§ **Given records**:
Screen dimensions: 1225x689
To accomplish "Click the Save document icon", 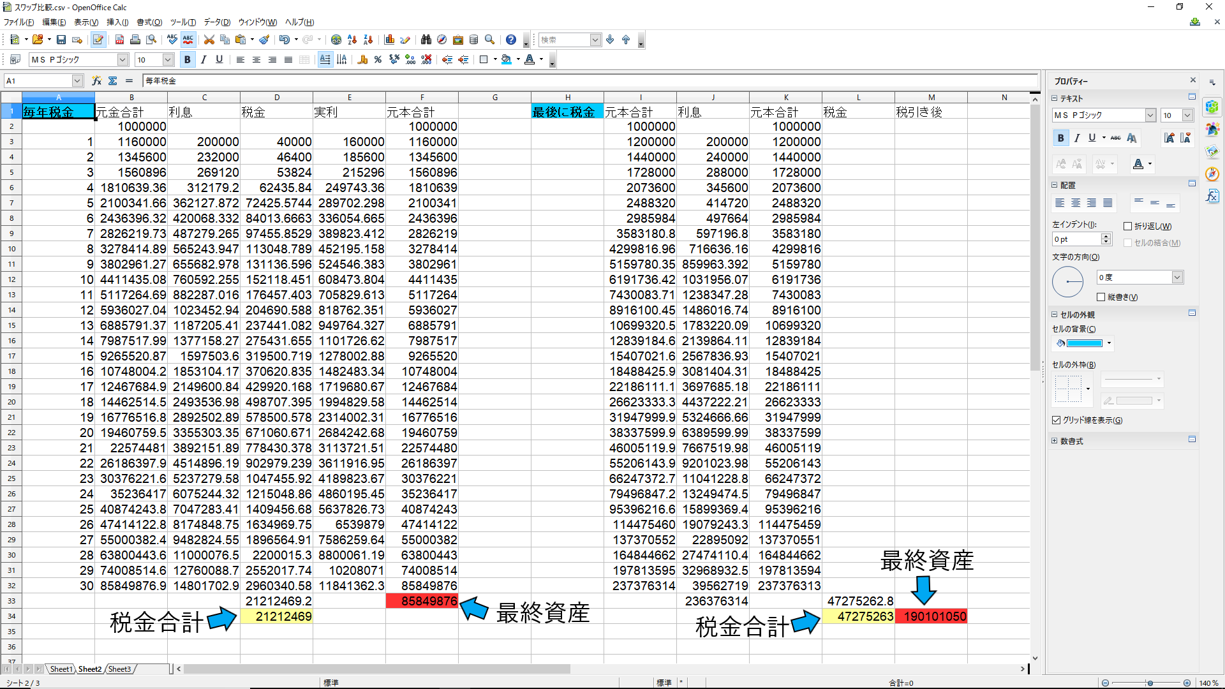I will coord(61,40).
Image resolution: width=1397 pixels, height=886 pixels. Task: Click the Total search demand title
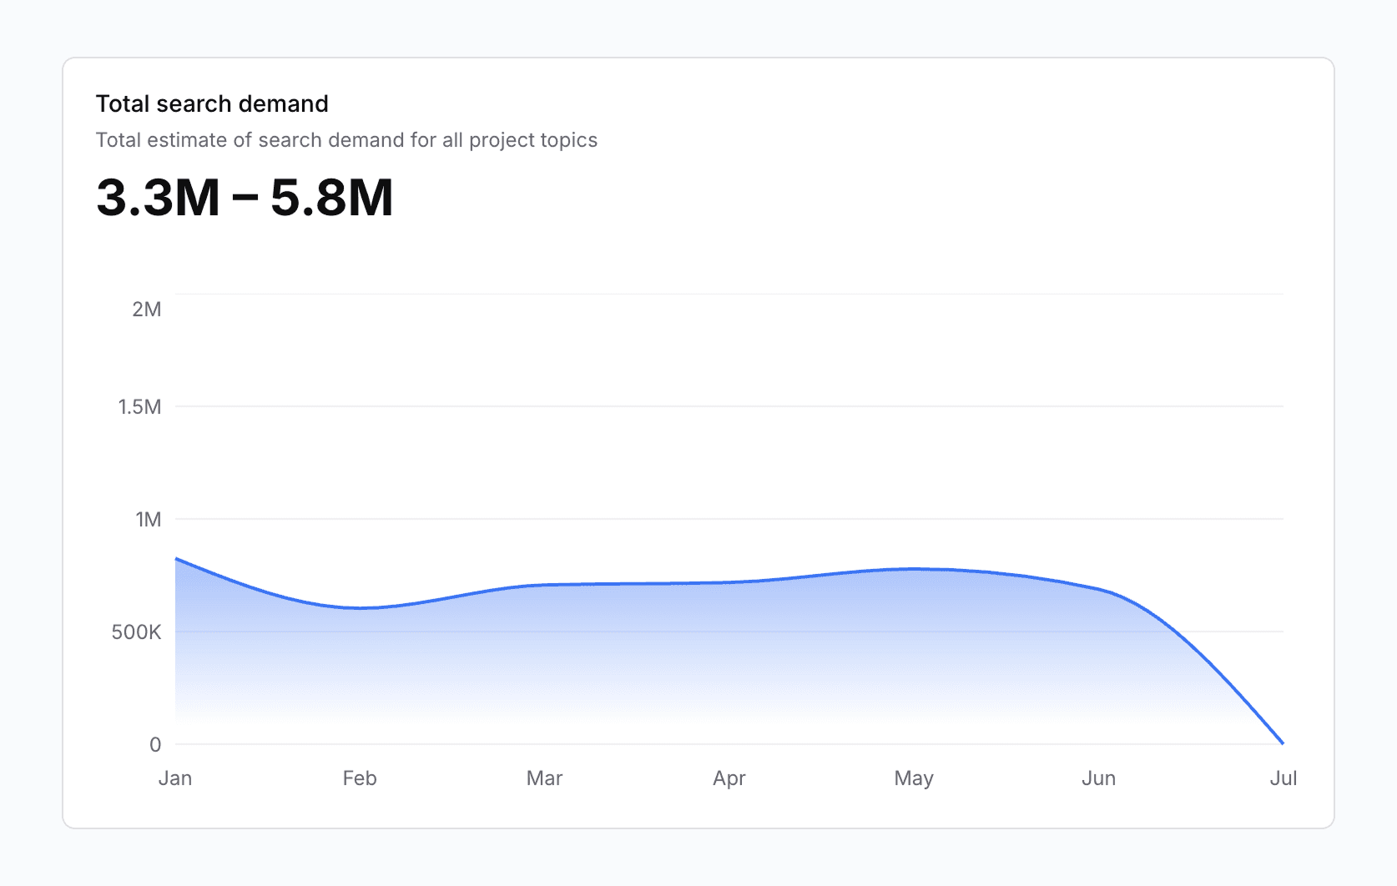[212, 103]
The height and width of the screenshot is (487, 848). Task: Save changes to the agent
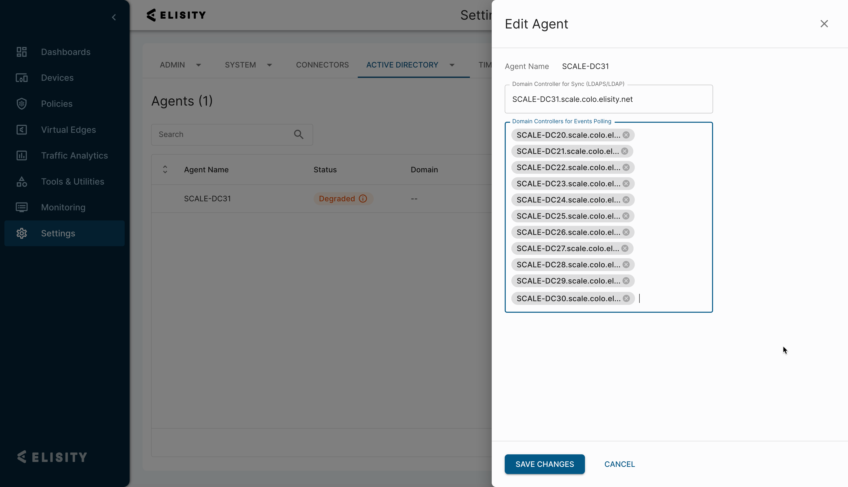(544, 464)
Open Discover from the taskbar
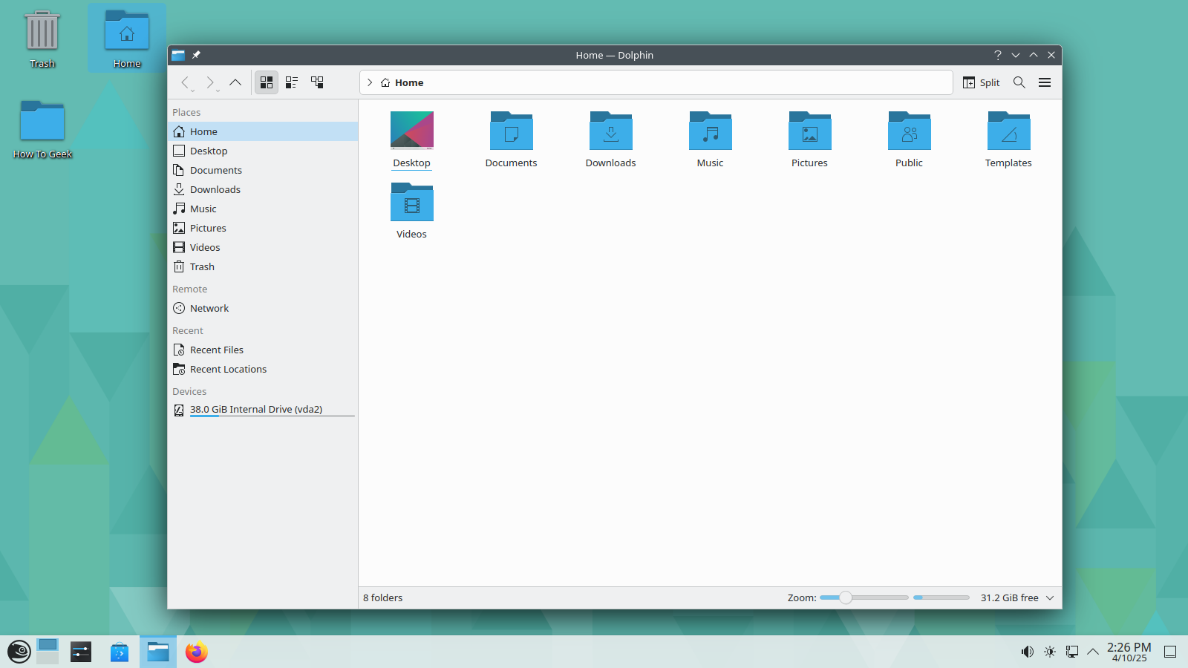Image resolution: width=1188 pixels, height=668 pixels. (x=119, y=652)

* * *

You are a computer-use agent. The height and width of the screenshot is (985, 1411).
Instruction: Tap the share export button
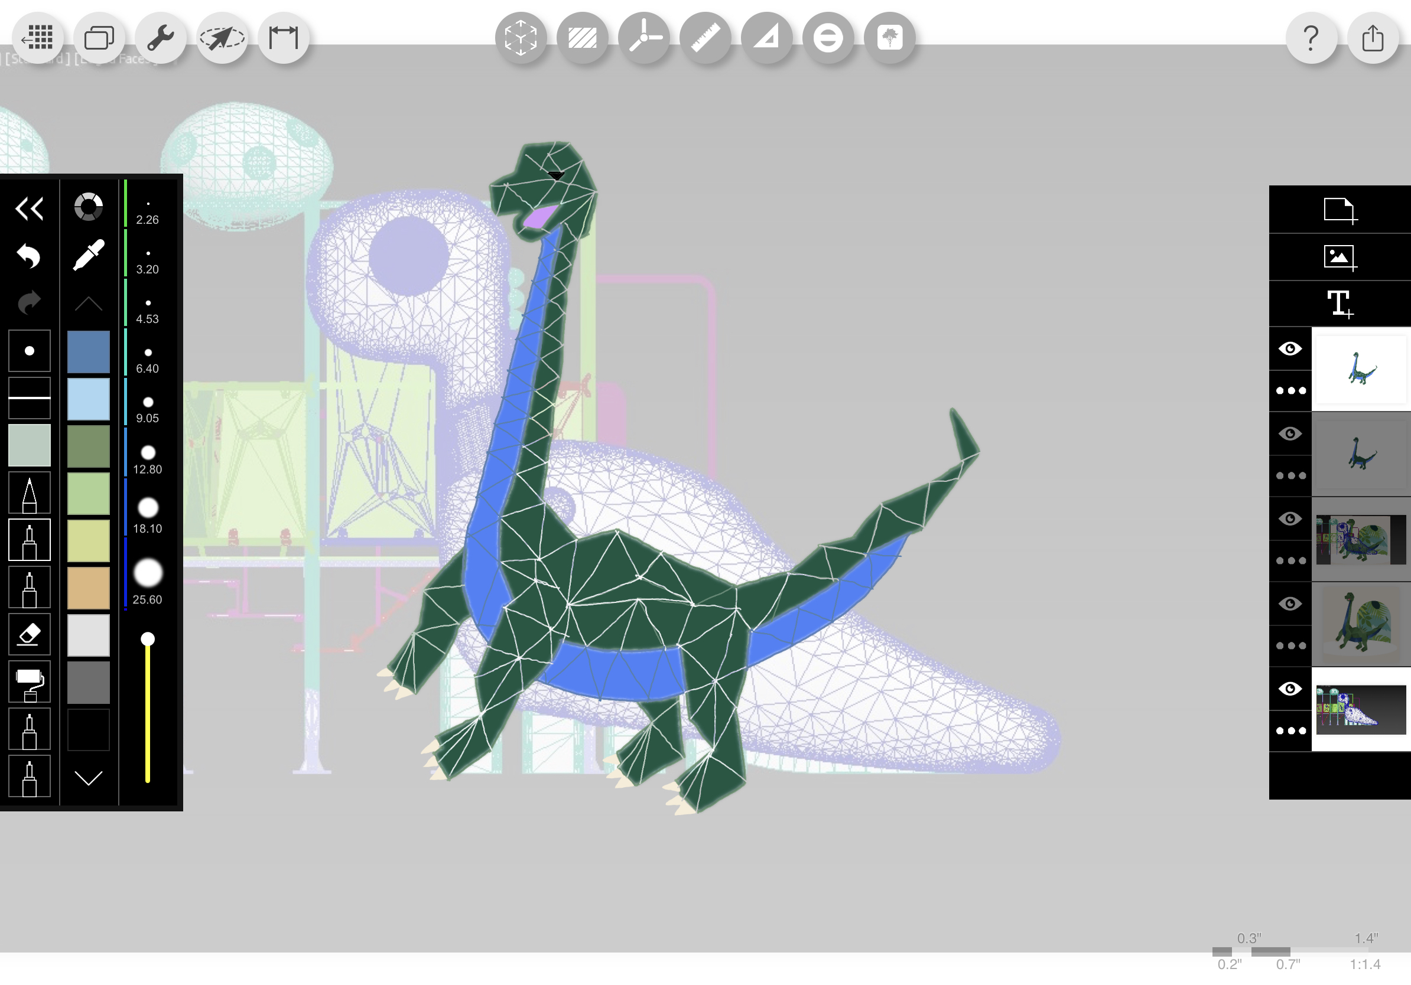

--

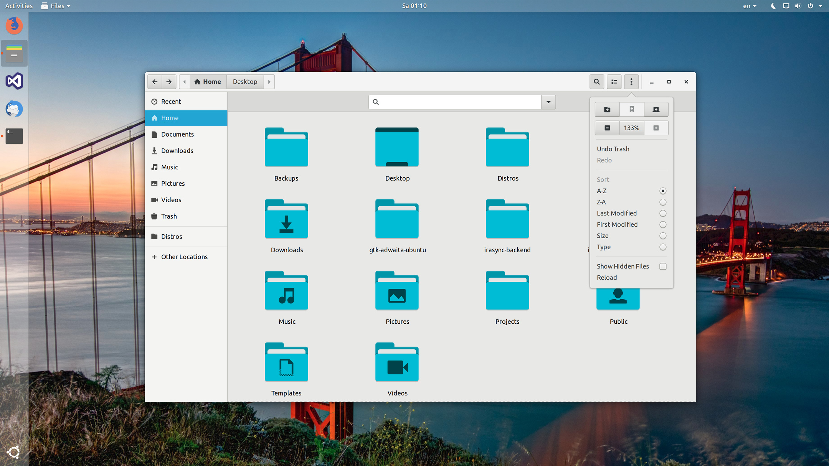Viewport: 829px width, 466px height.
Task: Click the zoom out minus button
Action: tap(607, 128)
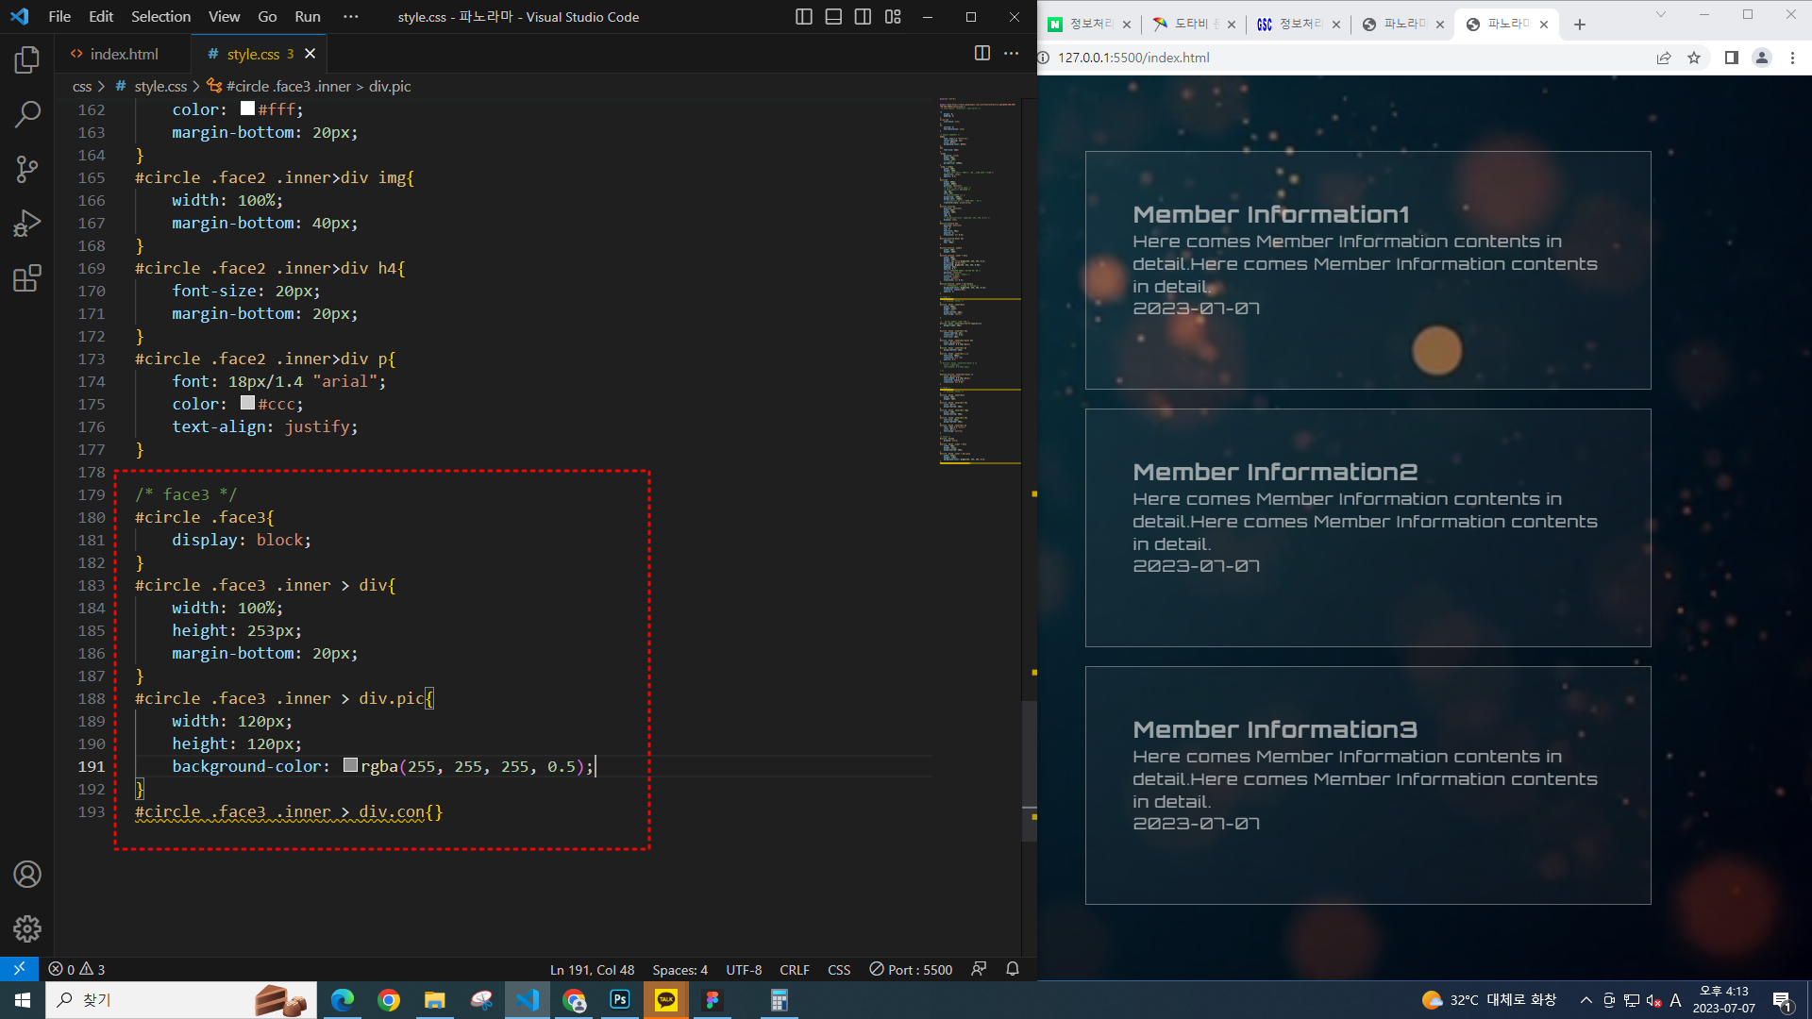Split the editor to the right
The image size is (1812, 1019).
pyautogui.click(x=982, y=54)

§ **Work required**:
What is needed is a verbatim copy of every line in the records above from the one containing "You are a computer-use" down to the one containing "Instruction: Tap the share export button", both included, and nothing more.

§ **Task result**:
You are a computer-use agent. The height and width of the screenshot is (985, 1411).
Instruction: Tap the share export button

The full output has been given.